Umgekehrt gelten Singles aber auch als wirtschaftlich besonders interessante Klientel. „Sie sind konsumkräftig und haben ein hohes Bedürfnis, ihr Leben entsprechend ihrem Stil auszugestalten“, sagt der Mainzer Single-Forscher Stefan Hradil. Kein Wunder, dass inzwischen auch rechtsgerichtete Online-Shops Kontaktforen für sie anbieten, urteilt der Trierer Jugendsoziologe Waldemar Vogelgesang, Fachmann für „Community Building“ im Internet: „So bindet man Kunden. Wer auf einer Website seine Braut sucht, schaut natürlich häufiger vorbei.“ Und ordert im Idealfall gleich noch die neueste Rechtsrock-CD.

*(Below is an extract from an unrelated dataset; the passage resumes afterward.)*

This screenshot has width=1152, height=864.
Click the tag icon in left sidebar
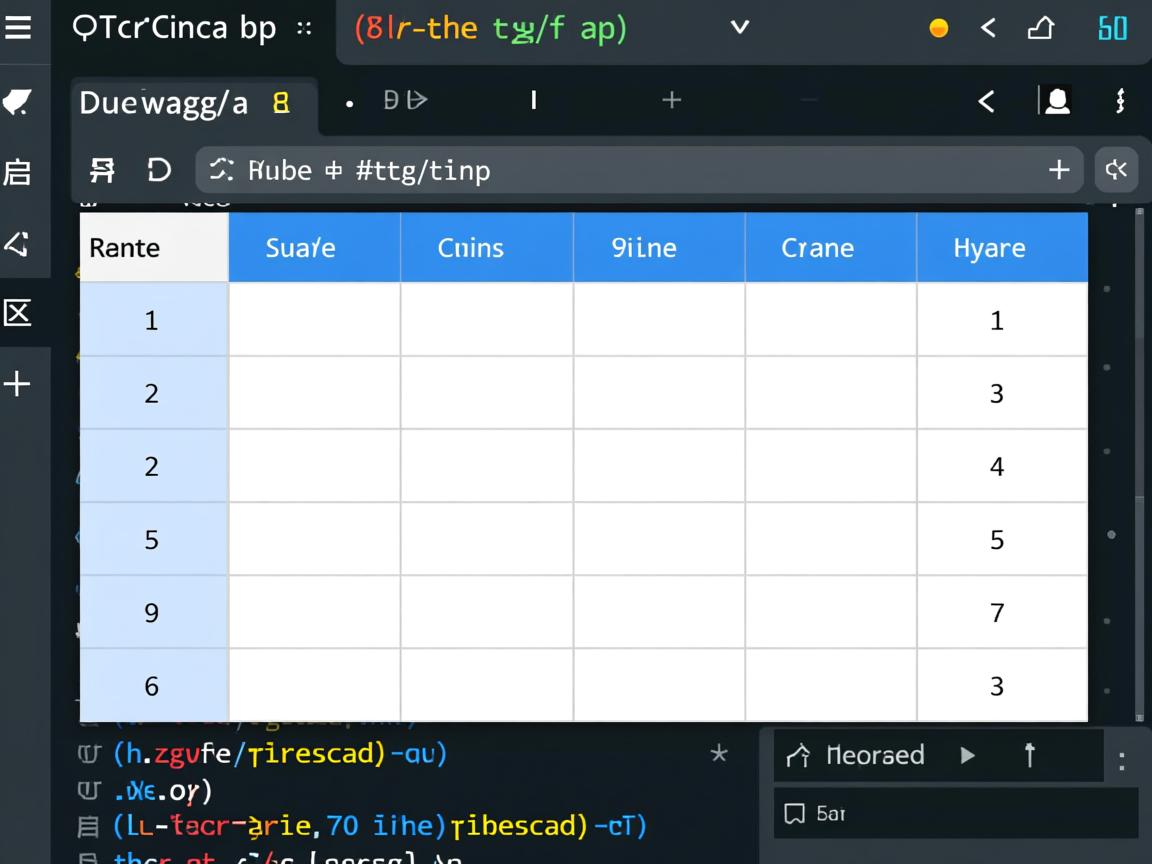point(18,101)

Glaubt man den Rocknord-Kunden, dann funktioniert das Dating: So schwärmt ThorLady, sie habe sich mit BornBad vor einem Monat „hier auf der Seite kennen und lieben gelernt“. Und auch Bierpatriot, 17, versichert, er habe seine „Maus“ 1Purzel4 in dem Forum gefunden.

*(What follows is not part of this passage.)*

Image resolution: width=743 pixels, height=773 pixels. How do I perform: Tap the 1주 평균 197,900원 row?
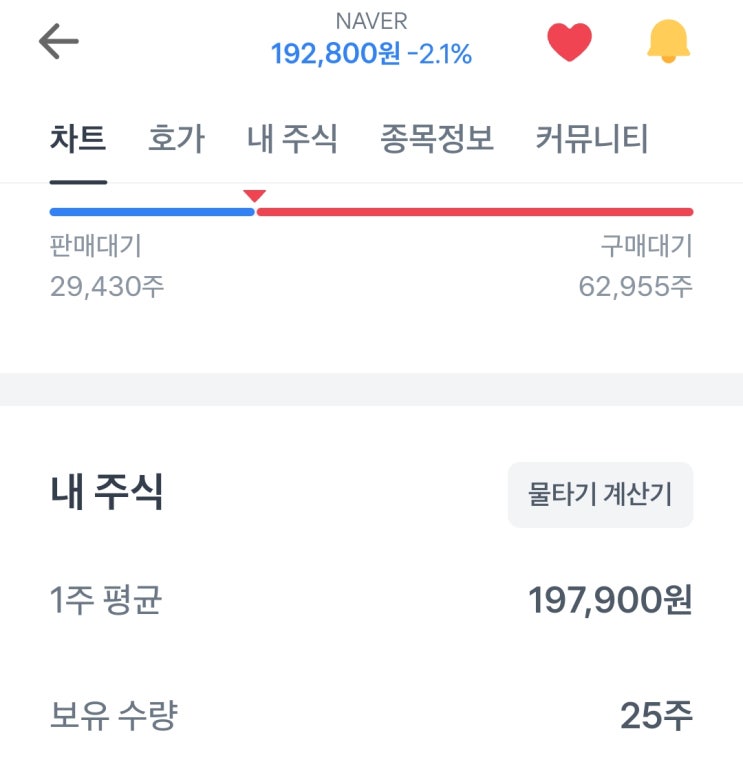[x=371, y=600]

Für Extremismusforscher Flad bestätigen die Einträge einige Thesen über Partnerschaften in der Neonazi-Szene: Genau wie Rechtsrock-Liebeslieder seien die Texte entweder „naiv-kindisch und spießig“ oder „sexistisch-obszön“. Hier vermutet Flad eine Parallele zum Verhältnis mancher Skinheads zu Sexualität: „Skinhead-Frauen haben keine schlechte Chance, früher oder später Opfer sexueller Gewalt zu werden.“

Ob dies auch für DerLoitnant gilt? Er wirbt um ein „blondes und blauoigiges Mädchen aus Sachsen-Anhalt und Umkreis zwecks Vermehrung der germanischen Bevölkerung“. Die Betreffzeile lautet: „Nationale F***sau gesucht“.